English    Türkçe    فارسی   

5
2885-2909

  • Derenin, suyu varsa deredir. Adam, canı olan adamdır. 2885
  • Bunlar, insan değillerdir, suretten ibarettirler. Bunlar, ekmek ölüsüdürler, şehvet öldürmüştür bunları.
  • Bir hale düşmesi yüzünden gündüzün kandille gezip dolaşan papaz
  • Birisi, gündüzün, gönlü aşk ve yanışla dolu olarak kandille gezerdi.
  • Bir herzevekil ona dedi ki: A adam, kendine gel de öyle her dükkânı arayıp durma.
  • Aydın günde kandille ne gezip duruyorsun, bu ne saçma şey?
  • Adam dedi ki: Her yanda adam arıyorum. O nefesle diri olan kimdir? 2890
  • Bir adam, şu pazar, adamla dolu o hür kişi dedi.
  • Adam arayan dedi ki: Bu iki yol ağzı ana caddede öfke ve hırs zamanında dayanan bir adam arıyorum.
  • Öfke ve şehvet vaktinde kendini tutabilen adam nerde? Bucak, bucak, sokak sokak böyle bir adam arıyorum işte.
  • Nerde âlemde bu iki halde dayanabilen bir adam ki bugün ona canımı feda edeyim.
  • Bunu duyan, nadir bulunur bir şey arıyorsun, fakat kaza ve kaderden gafilsin dedi iyi bak. 2895
  • Sen, fer'e bakıyorsun; asıldan haberin bile yok. Biz fer'iz, asıl olan kader hükümleridir.
  • Kaza ve kader, dönüp duran gökyüzünün bile yolunu kaybeder.
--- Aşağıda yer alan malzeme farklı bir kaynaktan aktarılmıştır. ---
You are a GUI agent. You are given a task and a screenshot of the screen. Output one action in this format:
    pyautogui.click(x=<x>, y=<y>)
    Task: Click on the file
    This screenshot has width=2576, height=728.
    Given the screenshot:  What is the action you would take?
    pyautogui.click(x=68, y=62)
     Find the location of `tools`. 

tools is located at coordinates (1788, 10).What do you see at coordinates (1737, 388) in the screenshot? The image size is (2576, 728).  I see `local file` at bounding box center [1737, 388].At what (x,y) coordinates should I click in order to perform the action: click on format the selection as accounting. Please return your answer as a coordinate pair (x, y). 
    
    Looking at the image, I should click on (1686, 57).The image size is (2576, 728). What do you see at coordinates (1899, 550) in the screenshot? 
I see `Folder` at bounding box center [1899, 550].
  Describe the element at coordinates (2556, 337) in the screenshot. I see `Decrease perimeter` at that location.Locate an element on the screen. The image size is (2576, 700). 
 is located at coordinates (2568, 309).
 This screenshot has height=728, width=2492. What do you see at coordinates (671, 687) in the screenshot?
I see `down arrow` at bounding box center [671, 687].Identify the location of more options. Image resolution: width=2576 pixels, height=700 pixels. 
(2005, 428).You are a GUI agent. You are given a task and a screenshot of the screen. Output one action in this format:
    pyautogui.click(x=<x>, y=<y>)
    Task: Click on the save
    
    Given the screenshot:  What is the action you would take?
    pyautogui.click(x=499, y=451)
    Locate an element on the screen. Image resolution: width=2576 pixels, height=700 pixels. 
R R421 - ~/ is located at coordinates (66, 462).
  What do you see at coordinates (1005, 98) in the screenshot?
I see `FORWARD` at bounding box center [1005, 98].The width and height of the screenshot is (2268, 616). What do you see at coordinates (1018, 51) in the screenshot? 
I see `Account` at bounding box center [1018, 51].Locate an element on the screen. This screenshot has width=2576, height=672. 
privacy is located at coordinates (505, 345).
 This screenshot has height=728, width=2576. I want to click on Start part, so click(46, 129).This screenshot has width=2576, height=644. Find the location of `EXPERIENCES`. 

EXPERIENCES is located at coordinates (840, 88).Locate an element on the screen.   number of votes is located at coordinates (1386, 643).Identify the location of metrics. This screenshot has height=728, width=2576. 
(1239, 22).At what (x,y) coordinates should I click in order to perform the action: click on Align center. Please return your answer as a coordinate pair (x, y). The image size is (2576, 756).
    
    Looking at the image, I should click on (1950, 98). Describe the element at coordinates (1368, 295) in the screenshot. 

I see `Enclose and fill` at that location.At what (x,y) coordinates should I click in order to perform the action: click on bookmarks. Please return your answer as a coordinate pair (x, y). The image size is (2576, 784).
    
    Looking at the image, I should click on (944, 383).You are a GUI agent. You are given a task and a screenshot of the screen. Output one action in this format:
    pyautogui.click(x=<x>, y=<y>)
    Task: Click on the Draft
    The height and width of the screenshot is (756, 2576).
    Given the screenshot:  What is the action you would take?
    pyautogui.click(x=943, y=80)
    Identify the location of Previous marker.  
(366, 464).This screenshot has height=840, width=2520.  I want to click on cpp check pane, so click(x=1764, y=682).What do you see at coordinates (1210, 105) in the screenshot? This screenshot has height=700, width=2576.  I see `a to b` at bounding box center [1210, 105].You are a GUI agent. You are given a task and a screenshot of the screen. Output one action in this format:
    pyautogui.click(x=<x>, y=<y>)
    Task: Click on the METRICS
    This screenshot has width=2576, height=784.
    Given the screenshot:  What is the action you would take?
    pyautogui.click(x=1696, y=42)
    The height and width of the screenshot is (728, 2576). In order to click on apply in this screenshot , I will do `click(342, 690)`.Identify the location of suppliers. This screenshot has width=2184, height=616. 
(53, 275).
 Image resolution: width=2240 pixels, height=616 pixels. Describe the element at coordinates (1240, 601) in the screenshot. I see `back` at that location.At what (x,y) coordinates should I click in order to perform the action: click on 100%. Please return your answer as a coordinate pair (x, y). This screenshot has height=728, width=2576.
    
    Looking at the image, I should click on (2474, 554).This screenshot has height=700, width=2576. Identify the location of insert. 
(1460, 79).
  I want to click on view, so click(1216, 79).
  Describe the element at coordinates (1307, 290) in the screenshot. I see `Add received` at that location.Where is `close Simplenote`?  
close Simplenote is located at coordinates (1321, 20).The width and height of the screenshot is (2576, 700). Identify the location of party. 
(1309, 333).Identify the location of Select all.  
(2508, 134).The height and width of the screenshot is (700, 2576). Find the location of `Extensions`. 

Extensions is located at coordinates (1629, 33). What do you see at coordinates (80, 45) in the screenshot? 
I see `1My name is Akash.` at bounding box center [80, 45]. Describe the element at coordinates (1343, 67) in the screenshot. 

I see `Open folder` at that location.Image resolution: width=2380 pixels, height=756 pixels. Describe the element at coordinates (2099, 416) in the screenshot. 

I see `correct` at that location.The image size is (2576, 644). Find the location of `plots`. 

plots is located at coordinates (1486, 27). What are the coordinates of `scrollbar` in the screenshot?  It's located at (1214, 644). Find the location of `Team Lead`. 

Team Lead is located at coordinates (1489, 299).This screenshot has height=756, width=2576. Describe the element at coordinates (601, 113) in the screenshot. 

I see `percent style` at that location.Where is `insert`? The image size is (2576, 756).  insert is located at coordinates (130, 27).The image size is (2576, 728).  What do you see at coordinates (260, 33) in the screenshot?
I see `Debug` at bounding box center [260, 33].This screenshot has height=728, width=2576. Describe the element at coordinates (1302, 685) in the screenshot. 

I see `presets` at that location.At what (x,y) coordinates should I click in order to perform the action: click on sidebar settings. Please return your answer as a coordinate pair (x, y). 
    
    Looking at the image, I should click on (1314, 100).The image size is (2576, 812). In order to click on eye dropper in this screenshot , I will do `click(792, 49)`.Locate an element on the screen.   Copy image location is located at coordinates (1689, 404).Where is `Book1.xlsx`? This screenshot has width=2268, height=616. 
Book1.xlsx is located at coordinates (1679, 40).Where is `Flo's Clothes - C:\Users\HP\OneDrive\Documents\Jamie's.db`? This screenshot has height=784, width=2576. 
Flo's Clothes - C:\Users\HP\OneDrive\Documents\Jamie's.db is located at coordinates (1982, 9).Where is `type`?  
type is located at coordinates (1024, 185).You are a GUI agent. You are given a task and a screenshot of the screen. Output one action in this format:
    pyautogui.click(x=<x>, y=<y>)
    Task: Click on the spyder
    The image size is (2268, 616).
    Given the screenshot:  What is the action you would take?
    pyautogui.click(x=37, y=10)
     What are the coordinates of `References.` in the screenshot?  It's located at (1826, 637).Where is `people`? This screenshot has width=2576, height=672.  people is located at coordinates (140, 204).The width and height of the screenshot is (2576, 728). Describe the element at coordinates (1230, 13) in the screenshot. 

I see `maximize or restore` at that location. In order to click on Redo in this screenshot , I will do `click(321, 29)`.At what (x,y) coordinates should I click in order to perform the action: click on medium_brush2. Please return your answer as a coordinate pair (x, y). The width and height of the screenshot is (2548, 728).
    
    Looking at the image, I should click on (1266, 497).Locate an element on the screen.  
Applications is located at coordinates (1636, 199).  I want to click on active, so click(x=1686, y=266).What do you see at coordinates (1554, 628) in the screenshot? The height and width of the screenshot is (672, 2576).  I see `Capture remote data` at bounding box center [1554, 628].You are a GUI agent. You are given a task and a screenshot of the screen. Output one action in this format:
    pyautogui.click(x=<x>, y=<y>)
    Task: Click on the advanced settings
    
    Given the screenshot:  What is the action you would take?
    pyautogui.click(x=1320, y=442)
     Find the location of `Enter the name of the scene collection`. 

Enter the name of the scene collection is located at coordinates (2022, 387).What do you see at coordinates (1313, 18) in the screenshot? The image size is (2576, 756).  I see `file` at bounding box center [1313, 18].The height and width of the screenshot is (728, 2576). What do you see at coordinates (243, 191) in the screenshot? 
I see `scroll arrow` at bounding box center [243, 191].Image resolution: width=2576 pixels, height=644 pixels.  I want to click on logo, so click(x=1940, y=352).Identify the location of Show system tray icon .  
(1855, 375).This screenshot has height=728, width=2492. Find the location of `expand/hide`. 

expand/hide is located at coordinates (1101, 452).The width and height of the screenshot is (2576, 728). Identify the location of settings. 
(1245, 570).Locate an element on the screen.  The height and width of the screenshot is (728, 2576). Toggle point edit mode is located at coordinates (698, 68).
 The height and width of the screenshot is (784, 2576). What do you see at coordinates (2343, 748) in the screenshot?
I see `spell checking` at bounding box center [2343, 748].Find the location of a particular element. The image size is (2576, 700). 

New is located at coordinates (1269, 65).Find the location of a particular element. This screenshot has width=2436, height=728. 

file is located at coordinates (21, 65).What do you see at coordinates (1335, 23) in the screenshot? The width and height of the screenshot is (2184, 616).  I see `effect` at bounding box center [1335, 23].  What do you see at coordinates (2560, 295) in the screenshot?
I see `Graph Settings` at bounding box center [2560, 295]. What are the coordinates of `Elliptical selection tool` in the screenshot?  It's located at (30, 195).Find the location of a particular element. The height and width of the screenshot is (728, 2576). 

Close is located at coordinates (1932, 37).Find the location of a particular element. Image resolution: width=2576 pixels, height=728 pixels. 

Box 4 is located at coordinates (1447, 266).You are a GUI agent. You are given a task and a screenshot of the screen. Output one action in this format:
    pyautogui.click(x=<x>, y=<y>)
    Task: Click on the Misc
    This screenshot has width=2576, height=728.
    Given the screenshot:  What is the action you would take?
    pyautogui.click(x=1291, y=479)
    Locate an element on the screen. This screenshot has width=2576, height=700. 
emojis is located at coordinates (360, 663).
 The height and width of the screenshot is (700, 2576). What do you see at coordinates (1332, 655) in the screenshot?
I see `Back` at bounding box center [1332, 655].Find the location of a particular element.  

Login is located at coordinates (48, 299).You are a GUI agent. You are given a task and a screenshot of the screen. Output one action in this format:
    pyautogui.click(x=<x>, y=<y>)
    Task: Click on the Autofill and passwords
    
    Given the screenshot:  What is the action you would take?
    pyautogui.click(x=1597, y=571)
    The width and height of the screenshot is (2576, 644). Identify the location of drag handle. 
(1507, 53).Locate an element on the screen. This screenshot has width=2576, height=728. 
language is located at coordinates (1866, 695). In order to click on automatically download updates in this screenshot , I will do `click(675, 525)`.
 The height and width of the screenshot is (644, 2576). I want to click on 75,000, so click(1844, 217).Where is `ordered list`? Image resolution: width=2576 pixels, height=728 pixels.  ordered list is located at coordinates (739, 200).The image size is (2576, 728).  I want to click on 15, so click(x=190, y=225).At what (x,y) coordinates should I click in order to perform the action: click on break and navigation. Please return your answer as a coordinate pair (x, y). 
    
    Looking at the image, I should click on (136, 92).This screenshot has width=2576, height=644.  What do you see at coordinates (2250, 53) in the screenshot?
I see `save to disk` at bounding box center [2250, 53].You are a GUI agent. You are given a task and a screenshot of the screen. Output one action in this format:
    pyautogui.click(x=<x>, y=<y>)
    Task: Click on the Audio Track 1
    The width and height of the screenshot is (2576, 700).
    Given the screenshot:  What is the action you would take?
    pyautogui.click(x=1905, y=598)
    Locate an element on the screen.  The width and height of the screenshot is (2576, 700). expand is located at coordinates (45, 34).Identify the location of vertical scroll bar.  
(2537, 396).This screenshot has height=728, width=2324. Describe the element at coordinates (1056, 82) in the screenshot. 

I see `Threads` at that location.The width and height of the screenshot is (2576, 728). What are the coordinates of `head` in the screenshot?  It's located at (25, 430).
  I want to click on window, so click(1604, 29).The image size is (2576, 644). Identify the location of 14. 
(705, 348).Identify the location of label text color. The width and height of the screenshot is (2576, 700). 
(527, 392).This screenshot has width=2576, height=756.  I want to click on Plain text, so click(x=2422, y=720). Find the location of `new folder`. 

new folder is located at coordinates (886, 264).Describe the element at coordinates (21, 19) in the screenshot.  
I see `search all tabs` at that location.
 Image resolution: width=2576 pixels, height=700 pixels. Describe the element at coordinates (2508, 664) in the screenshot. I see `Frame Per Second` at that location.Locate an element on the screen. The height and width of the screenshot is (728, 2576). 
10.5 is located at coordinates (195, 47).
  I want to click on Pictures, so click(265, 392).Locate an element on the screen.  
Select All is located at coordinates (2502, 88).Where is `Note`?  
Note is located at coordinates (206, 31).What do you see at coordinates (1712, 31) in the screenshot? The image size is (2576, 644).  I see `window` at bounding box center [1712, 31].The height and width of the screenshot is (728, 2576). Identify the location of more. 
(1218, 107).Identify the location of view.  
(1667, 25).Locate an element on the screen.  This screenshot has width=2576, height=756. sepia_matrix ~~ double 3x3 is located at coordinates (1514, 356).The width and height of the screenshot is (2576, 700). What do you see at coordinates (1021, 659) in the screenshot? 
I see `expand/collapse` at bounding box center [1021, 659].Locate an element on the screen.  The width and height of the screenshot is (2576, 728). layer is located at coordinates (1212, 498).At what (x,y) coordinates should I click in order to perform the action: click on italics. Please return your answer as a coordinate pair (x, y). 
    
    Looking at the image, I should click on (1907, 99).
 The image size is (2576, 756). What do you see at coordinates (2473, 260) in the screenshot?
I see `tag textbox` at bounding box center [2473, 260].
Yüzlerce Utarid'i kaza ve kader, aptallaştırır.
  • Çare âlemini daraltır, demirle mermeri bile eritir, su haline getirir.
  • Ey bu yolu adım adım adımlamaya karar veren kişi, sen hamın hamısın, hamın hamısın, hamın hamı!
  • Değirmen taşının dönüşünü gördün, bari gel de dereyi de gör. 2900
  • Toprağı, tozu havalanmış görmedesin, toprağın arasında yeli de gör.
  • Düşünce kaplarını kaynar görmedesin, aklın başına devşir de ateşe de bak.
  • Tanrı, Eyyub'a ihsanlarını söylerken ben, senin her kılına bir sabır verdim dedi.
  • Kendine gel de sabrına bu kadar bakma. Sabrı gördün, sabır vereni de gör.
  • Dolabın dönüşünü ne vakte dek göreceksin? Başını çevir de hızlı ve coşkun coşkun akan suyu da gör. 2905
  • Görüyorum deyip duruyorsun ama onu .görmenin birçok ayan beyan nişaneleri vardır.
  • Şöyle denizin köpüğünü görüverdin mi hayran olman lâzım ki denizi de göresin.
  • Köpüğü gören, sırlar söyler. Fakat denizi gören şaşırır kalır.
  • Köpüğü gören, niyetlerde bulunur; denizi gören, gönlünü deniz haline getirir.